I came back from pack holiday with a stinking cold, a mountain of laundy, and a tonne of paperwork. Family stress upon stress (extended family, I hasten to add – my boys, as ever are incredible!) and to top it off a corneal abrasion (which, if you look it up, basically means a scratched eye. This doesn’t even begin to come near the level of pain it causes – I’ve been popping codeine like smarties all weeked) have all contrived to mean that the depression dogs have been barking a little more loudly than I like them to.

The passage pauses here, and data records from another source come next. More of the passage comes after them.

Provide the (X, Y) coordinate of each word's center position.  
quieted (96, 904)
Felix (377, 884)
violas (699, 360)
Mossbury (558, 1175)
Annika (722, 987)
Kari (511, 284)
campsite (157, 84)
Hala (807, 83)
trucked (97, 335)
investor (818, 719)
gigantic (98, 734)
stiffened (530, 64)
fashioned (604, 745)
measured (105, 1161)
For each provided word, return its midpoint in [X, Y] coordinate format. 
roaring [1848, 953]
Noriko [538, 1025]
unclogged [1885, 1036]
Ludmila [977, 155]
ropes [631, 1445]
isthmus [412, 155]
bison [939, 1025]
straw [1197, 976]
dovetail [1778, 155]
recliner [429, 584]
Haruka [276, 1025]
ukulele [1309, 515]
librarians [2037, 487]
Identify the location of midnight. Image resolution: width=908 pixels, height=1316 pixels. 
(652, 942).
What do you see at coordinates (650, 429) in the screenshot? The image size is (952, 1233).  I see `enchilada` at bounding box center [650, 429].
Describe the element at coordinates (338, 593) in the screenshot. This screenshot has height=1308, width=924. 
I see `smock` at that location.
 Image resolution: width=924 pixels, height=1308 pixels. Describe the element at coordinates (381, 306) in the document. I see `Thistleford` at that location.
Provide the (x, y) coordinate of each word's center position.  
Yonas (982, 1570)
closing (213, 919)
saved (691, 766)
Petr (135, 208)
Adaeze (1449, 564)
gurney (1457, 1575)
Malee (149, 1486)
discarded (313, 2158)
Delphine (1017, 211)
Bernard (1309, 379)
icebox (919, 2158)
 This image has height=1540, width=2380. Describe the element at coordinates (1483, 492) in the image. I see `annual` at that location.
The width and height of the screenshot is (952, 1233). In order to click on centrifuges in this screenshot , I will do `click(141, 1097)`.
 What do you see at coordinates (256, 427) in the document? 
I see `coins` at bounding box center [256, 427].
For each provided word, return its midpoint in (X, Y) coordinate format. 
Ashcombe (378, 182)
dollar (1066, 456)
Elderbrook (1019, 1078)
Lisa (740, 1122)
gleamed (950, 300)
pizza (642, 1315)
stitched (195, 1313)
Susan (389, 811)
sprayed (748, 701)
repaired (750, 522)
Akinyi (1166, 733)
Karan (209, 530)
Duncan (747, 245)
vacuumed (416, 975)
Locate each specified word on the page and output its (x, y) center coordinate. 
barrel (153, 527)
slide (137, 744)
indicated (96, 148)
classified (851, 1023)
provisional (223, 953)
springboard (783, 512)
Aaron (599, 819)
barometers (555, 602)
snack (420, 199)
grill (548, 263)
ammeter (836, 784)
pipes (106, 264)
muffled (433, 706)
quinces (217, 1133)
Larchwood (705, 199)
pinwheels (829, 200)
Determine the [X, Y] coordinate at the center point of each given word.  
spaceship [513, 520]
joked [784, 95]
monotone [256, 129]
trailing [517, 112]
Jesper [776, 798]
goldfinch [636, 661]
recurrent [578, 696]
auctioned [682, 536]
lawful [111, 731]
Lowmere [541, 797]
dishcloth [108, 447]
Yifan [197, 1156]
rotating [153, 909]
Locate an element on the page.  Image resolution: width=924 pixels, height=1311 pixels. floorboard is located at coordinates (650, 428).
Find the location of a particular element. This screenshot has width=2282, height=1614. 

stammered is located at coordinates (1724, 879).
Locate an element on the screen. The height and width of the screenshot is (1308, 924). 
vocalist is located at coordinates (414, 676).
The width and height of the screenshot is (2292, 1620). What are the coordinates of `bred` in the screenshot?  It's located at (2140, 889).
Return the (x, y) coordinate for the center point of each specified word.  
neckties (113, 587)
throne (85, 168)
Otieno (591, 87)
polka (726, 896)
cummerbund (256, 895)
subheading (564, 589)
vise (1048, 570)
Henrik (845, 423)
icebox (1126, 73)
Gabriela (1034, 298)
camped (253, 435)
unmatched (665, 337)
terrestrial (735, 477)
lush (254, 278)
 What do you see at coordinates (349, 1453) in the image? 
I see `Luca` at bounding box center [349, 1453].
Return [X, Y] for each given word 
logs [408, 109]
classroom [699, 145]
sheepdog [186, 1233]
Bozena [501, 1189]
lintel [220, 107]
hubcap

I’m a classic extrovert, but at times like this, what tends to happen is that adamantine walls about 25 feet wide get erected. This week, I happened to pick up an old book a friend sent me may years ago at an especially low point. It talks about ways to deal with stress, and how it’s important to yell “fire!” rather than chocolate – aside from the fact I’d far rather be yelling chocolate, what it was talking about was not minimising things – getting rid of the gritted teeth rictus grin and allowing people to see what’s actually going on.
With the exception of very few people, I suck at this. Suck suck suckity suck. I’ve been giving it a bit of a go this week – choosing wisely, but choosing to let some people see beyond the grin. I think, at the risk of sounding horribly presumptious, I might even have learnt a few things.
It’s bloody hard. The fixed grin, I reckon, is a self protective mode. Let me just pretend I’m ok for long enough and I will be. Let just pretend I’m ok for long enough and no-one will see the chaos inside. No-one has to see the real me.
It’s bloody necessary – the scriptures that’ve been coming to my mind recently have been the ones about us all being part of the body of Christ. We just can’t do it alone. I might like to try walking one legged but it’s, at very best, going to be hampered. And so being part of that body means we need to share the pain and the joy, because that’s how we grow together. It’s bloody stupid of me to ignore a sprained ankle, because “I should be stronger than that”. I need all the support going – crutches, bandaging, a shoulder to lean on, as well as all the other parts of my body to work together to get it sorted.
I’m writing this mostly for myself I think. It doesn’t come easy. But I’ve found a real – hope, I think, in opening up just a little this week. It doesn’t make it all better – it really doesn’t – but it does make the load lighter. The voices that shout “you should have this more together” – if you’re anything like me, you’ll recognise the ones I mean – are talking pure crap. It’s ok to be weak. It’s ok to need to lean on people once in a while. It’ll be my turn to be leant on next. That’s how it works.
I’m actually feeling really tired – but really thankful tonight. Thankful to have some fantastic friends who’ve listened and chatted and made me smile. Thankful to have some extremely dear Christian family who’ve prayed and wept with me and encouraged me to look upward when my gaze is stuck downward.
We really are better together. Next question, of course – why the hell has it taken me 30 years to figure out?!